From Hong Kong, he helped many priests and nuns leave the mainland to study in universities all over Europe before bringing them to Rome. Representatives of the Holy See listened to and respected him. At that time, they also opened a study mission in Hong Kong.
Brought back to Italy in 1993 to head Mondo e Missione (World and Mission) and later the Missionary Centre, Fr Giancarlo continued to be interested in the Church in China, despite his many commitments to the Centre and the magazine.
At the beginning of the summer of 2001, the new prefect of Propaganda Fide, Card Sepe phoned PIME Superior General and asked for Fr Politi to work for the China office of the Roman congregation. He remained there for only two years, until 2003, when he was appointed spiritual director of the seminary in Monza.
The two short years at Propaganda Fide – I was in Rome with him at the time – were years of inconspicuous yet methodical and innovative work within the secular branches of the Roman dicasteries. Yesterday morning I phoned Mgr Rota Graziosi to inform him of Fr Giancarlo’s death. Fr Graziosi headed the China Office at the Secretariat of State for decades.
Upon hearing the news, he told me that Fr Giancarlo was behind Benedict XVI's Letter to Chinese Catholics in 2007. It was he who in the two years spent in Rome launched the idea of a declaration by Rome to clarify the complex situation of the Church in China. The concern for the Church in China did not wane in the years of his presence in Monza. In 2006 he organised an important international conference in Triuggio on the Catholic Church in China.

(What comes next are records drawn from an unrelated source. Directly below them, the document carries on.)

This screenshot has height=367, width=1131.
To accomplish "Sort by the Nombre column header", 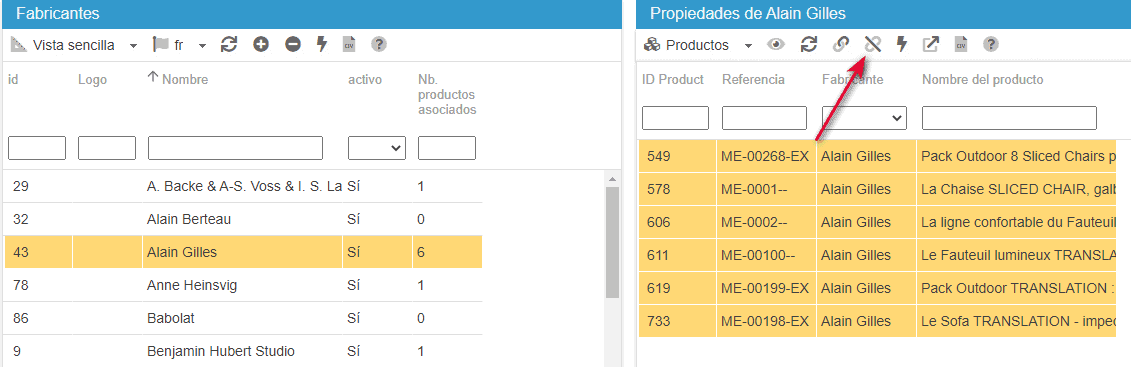I will (185, 79).
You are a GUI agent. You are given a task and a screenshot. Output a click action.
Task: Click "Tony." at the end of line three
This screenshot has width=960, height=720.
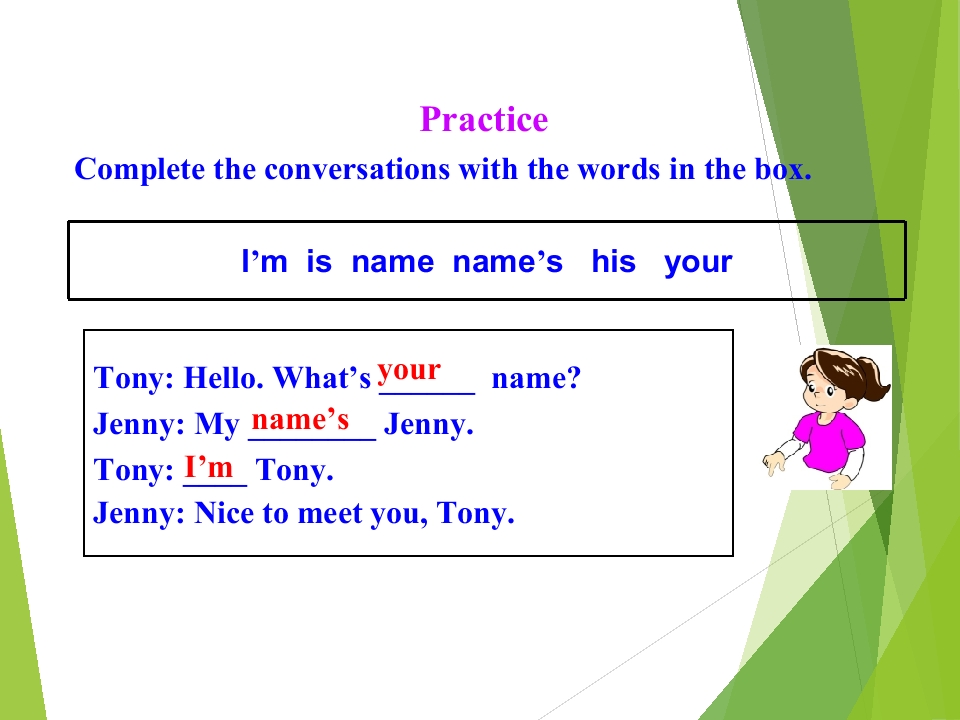pos(295,471)
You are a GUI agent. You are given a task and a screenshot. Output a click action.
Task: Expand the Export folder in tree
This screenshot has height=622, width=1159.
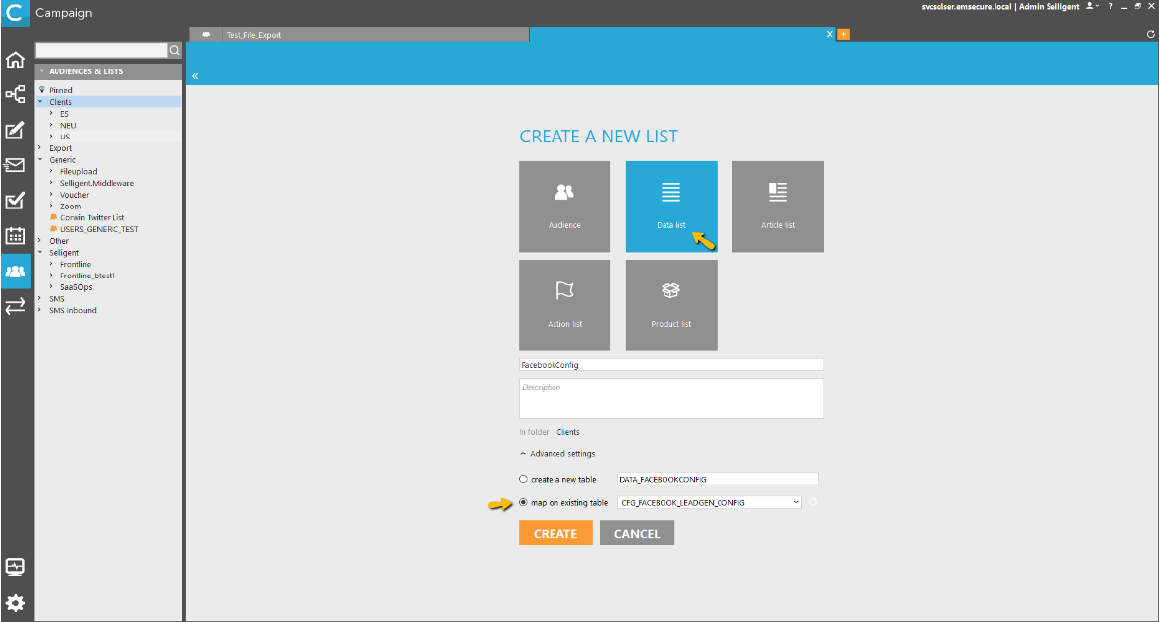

Father Giancarlo faithfully fulfilled his missionary vocation, living according to the charism of PIME. Like Peter in the Acts of the Apostles, which was read at the beginning of this Liturgy of the Word, he bore witness to God’s great works among the nations and peoples. With Parrhesia, which sometimes seemed harsh, he tried wholeheartedly to pass on the liberating experience of the encounter with the risen Christ.
And now we entrust him to the Father's merciful arms, and ask him to continue praying for the Church of China, for the seminary in Monza, and for the whole Institute.